COP precisa avançar, afirma pesquisador
De accordo com Rockström, “se não houver progresso nesta COP, estamos avançando muito rapidamente rumo aos 1,5°C”. “Na verdade, mesmo com esforços, já devemos ultrapassar 1,5°C nos próximos 5 a 10 anos. Isso significa que o Brasil enfrentará um risco ainda maior de que a Amazônia cruze um ponto de inflexão”.
Entre as soluções apontadas no relatório lançado no pavilhão da Ciência Planetária, a redução do desmatamento e os investimentos em regeneração de sistemas florestais são elencados como principais para o Brasil. Começar a eliminar o carvão, petróleo e gás também estão entre as alternativas. “Precisamos fazer as duas coisas. As soluções já existem e, se fizermos isso, sabemos que países como o Brasil sairão ganhando”.
Oceanos correm riscos irreversíveis
Os riscos das mudanças climáticas não ficam restritos apenas à parte terrestre do planeta. As águas, segundo aponta o pesquisador, também estão em perigo. Com o mundo caminhando para eventos extremos mais frequentes, como secas, incêndios, enchentes, ondas de calor, mudanças no padrão de doenças e tempestades, os oceanos ficam mais expostos. “É como apertar um botão de ‘ligar’: o processo continua por conta própria e não conseguimos reverter”, destaca Rockström.
Esse cenário é uma realidade já existente. Recentemente, a Universidade de Exeter, na Inglaterra, lançou um relatório apontando que os recifes de corais de águas quentes chegaram ao ponto de não retorno. Timothy Lenton, precursor do conceito, também chamado de “tipping points”, e professor de Mudanças Climáticas e Ciência do Sistema Terrestre na instituição britânica, detalha que esses problemas estão se expandindo.
“Vemos claramente que estamos sob risco de um ponto de inflexão na Amazônia — de perdermos grandes partes da floresta — e também no derretimento de grandes mantos de gelo, além de mudanças importantes na circulação oceânica”.
Ainda assim, Timothy enxerga oportunidades.
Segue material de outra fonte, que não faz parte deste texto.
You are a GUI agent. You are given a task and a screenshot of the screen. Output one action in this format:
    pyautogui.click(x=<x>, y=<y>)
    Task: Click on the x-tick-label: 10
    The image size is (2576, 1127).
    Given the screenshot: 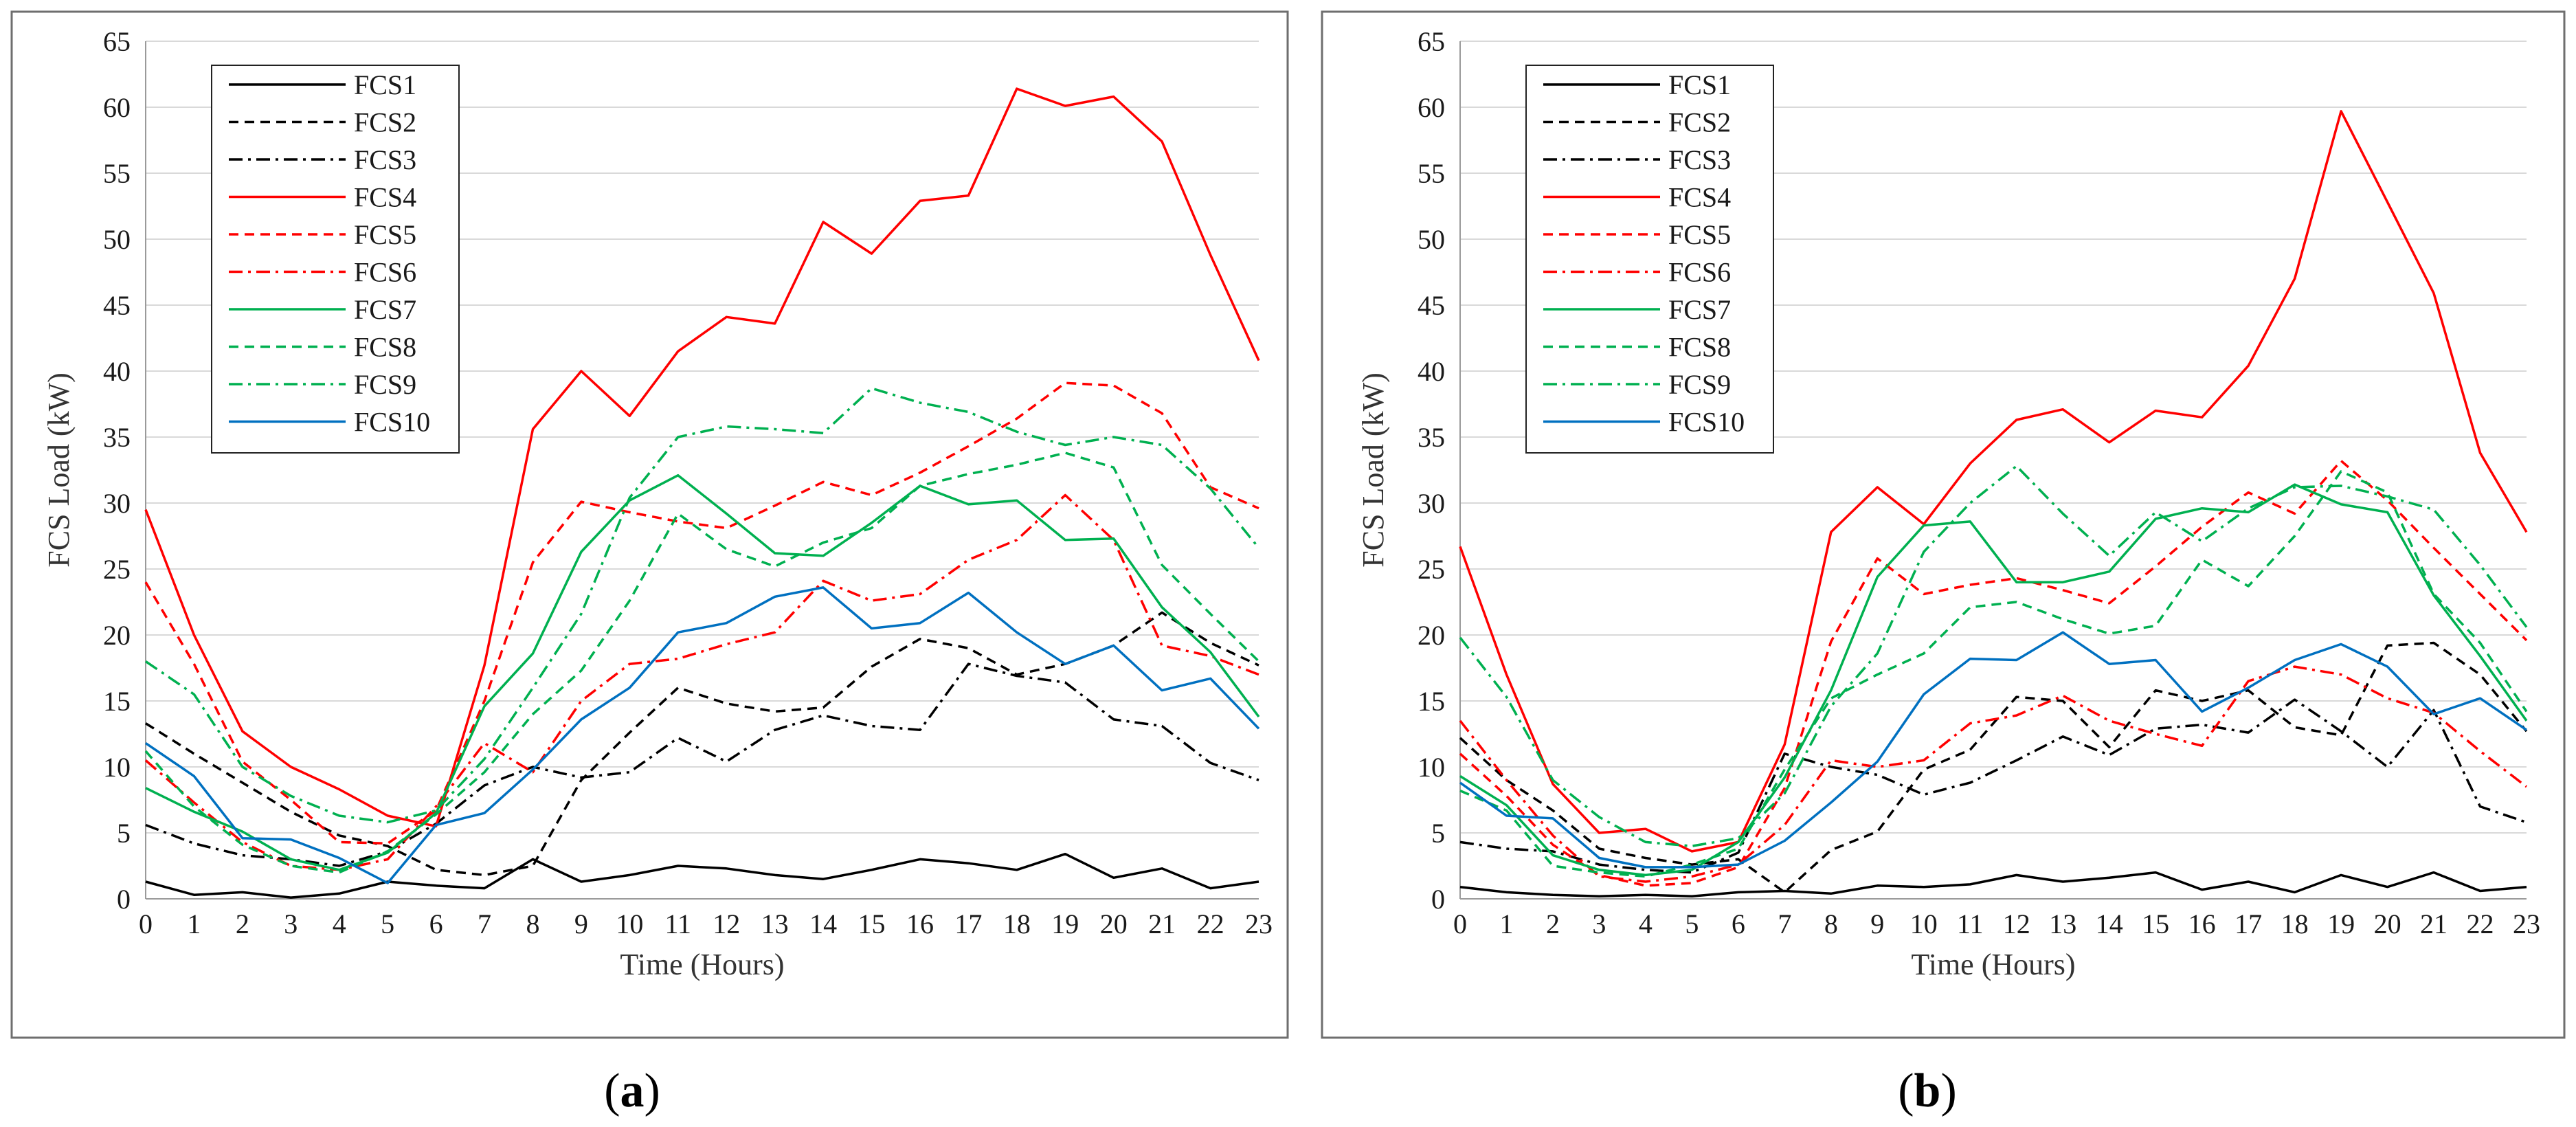 What is the action you would take?
    pyautogui.click(x=1924, y=924)
    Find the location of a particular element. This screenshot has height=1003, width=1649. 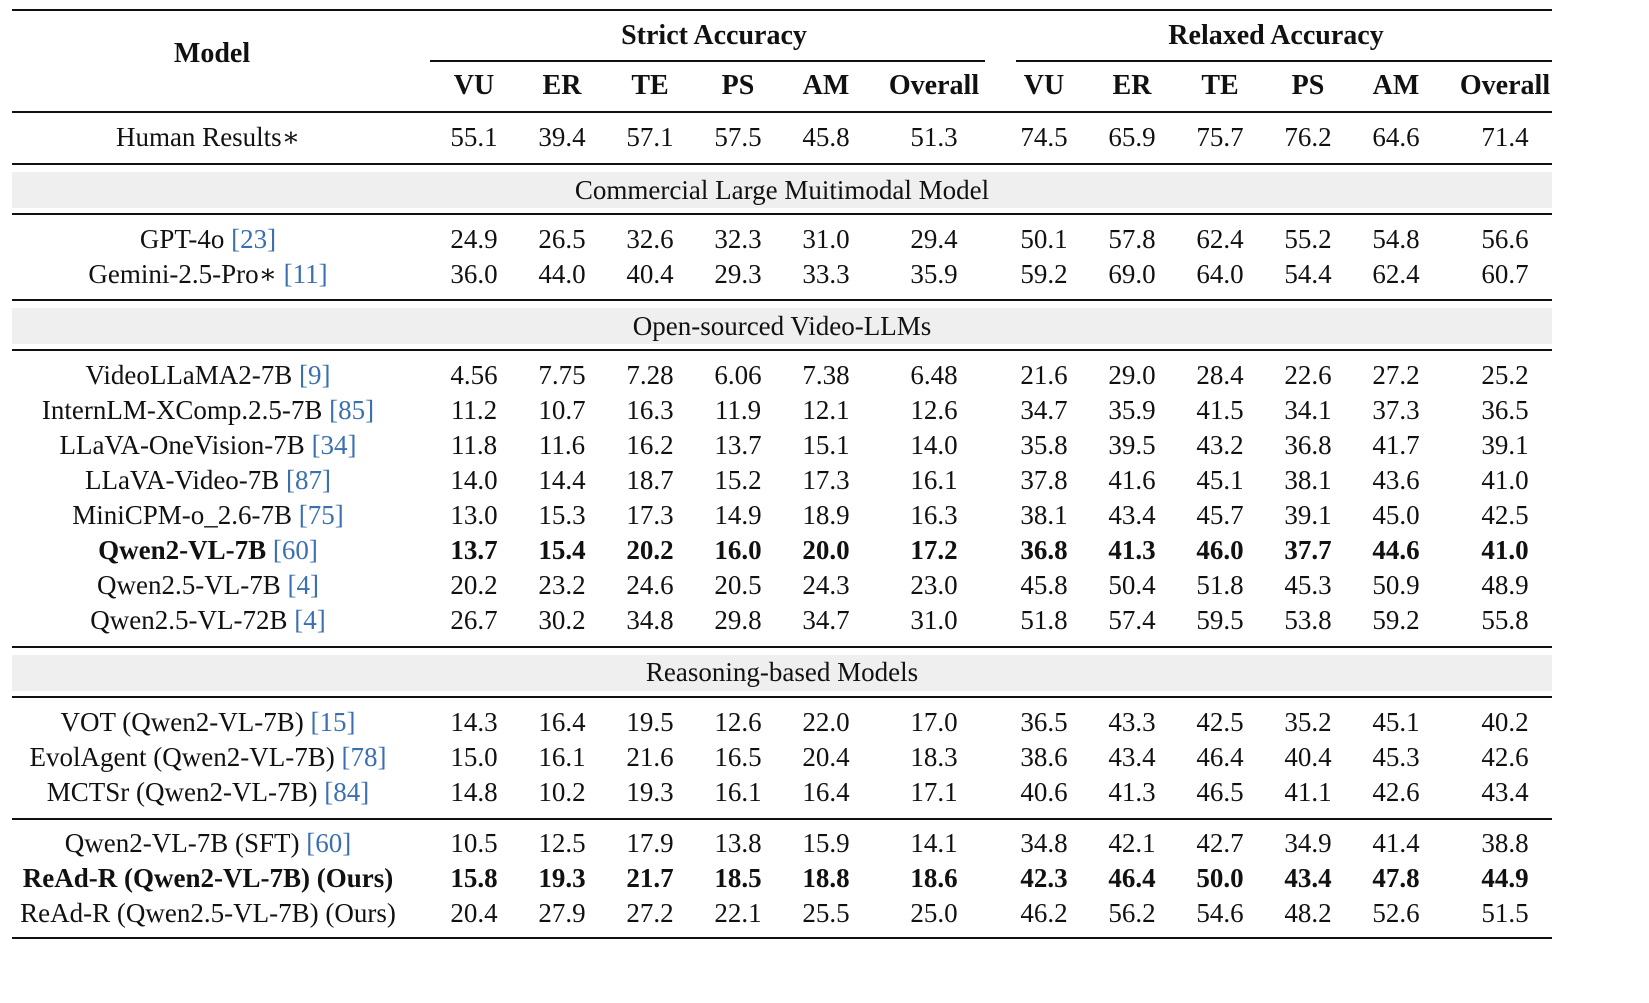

Os pontos de não retorno que o planeta está alcançando devem ser vistos, conforme detalha o pesquisador, como uma chance para acelerar mudanças positivas, como a transição para as energias limpas. “As mesmas dinâmicas que podem levar a mudanças perigosas no clima também podem ser usadas para impulsionar mudanças positivas e rápidas na sociedade. Por exemplo, quanto mais pessoas adotarem painéis solares, mais baratos eles ficam e mais acessíveis se tornam”, completa.
À tarde, nesta segunda-feira (10/11), no evento oficial de abertura do pavilhão ao público, Johan comentou, no entanto, que “a janela para garantir um futuro para a humanidade está se fechando rapidamente. “Por isso, estamos num momento incrivelmente importante para a comunidade científica ter essa oportunidade de dialogar sobre isso com todos vocês e ter essa plataforma em Belém para colocar a verdade nas negociações. Vamos ter muito trabalho nos próximos dias”.
O climatologista brasileiro Carlos Nobre, coorganizador do espaço, se diz otimista com a repercussão do evento. “Por que não fazer desta COP30 uma COP muito importante? Tão importante quanto ao do Acordo de Paris?”, finaliza.